- Opening Delimiter -

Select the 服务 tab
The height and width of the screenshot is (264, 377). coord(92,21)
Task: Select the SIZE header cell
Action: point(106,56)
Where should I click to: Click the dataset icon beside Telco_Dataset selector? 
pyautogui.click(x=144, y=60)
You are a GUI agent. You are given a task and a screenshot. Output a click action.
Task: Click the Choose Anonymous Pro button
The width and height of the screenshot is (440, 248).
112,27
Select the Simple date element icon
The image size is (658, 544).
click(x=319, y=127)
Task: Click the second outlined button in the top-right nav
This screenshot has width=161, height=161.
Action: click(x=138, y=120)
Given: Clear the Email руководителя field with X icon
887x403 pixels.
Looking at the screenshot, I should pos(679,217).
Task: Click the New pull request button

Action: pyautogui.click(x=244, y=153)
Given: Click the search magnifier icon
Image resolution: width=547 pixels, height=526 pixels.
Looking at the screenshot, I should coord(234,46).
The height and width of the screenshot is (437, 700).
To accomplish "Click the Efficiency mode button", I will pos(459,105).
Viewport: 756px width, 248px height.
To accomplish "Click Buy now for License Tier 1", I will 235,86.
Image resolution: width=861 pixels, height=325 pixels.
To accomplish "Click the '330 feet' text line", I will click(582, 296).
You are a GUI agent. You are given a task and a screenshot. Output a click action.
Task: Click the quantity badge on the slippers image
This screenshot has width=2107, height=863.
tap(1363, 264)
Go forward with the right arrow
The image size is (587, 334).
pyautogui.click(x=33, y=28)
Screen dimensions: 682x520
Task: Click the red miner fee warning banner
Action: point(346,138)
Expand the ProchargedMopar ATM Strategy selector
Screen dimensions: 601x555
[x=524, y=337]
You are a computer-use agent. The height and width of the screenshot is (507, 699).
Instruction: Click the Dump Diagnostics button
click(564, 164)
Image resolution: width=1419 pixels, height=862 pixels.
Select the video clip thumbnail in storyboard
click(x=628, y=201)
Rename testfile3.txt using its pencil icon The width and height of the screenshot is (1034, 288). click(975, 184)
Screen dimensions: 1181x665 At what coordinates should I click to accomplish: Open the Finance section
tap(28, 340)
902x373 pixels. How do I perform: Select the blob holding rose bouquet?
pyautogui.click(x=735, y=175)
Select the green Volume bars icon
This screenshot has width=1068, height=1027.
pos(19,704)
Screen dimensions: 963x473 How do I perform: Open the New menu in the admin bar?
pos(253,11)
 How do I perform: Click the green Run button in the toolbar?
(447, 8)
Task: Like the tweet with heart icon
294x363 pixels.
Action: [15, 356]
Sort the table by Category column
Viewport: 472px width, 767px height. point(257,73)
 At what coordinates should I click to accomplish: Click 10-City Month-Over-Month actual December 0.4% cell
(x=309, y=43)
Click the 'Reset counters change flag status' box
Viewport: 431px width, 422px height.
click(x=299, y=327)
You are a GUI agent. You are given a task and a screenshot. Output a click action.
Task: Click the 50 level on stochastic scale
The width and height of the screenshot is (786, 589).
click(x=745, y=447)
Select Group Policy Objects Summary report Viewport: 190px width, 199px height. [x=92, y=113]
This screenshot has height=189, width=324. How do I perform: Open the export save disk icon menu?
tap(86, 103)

- Closing Delimiter -

Show the lines of the material that contain the word "right".

### Exercise result
Task: Click the second outlined button in the top-right nav
Go forward with the right arrow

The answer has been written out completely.